[Stored data entries]
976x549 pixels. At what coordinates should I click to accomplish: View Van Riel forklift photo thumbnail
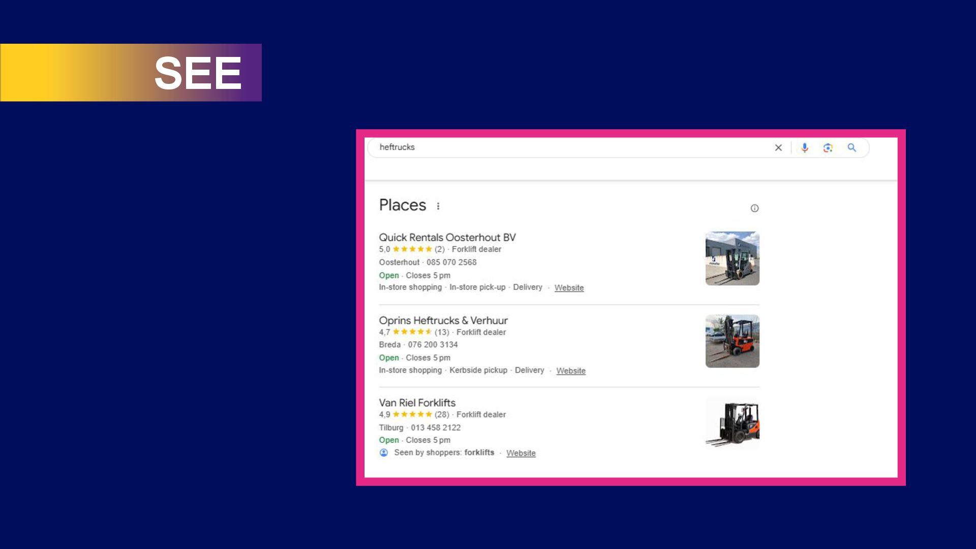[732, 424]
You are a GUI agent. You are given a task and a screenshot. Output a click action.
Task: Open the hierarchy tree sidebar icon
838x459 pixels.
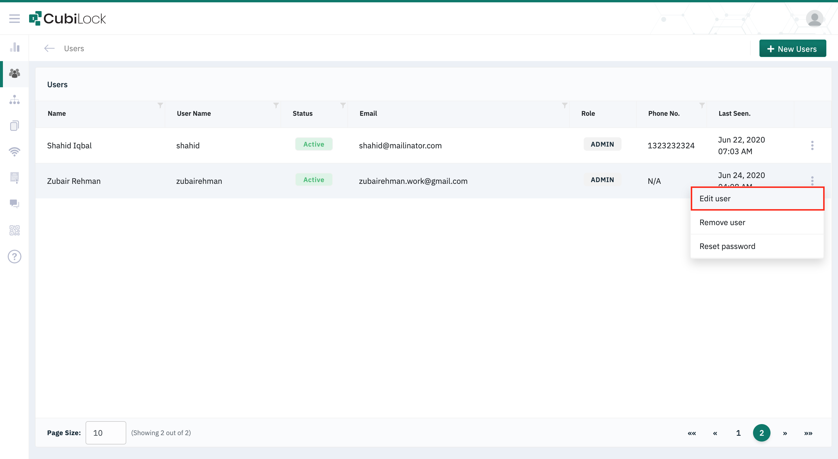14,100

## WORK REQUEST
Produce an exact copy of the lines from the line with "You are a GUI" through the last line of the data above, both ends included. No pictures belong in it.

## OUTPUT BELOW
You are a GUI agent. You are given a task and a screenshot. Output a click action.
Task: Open the hierarchy tree sidebar icon
838x459 pixels.
14,100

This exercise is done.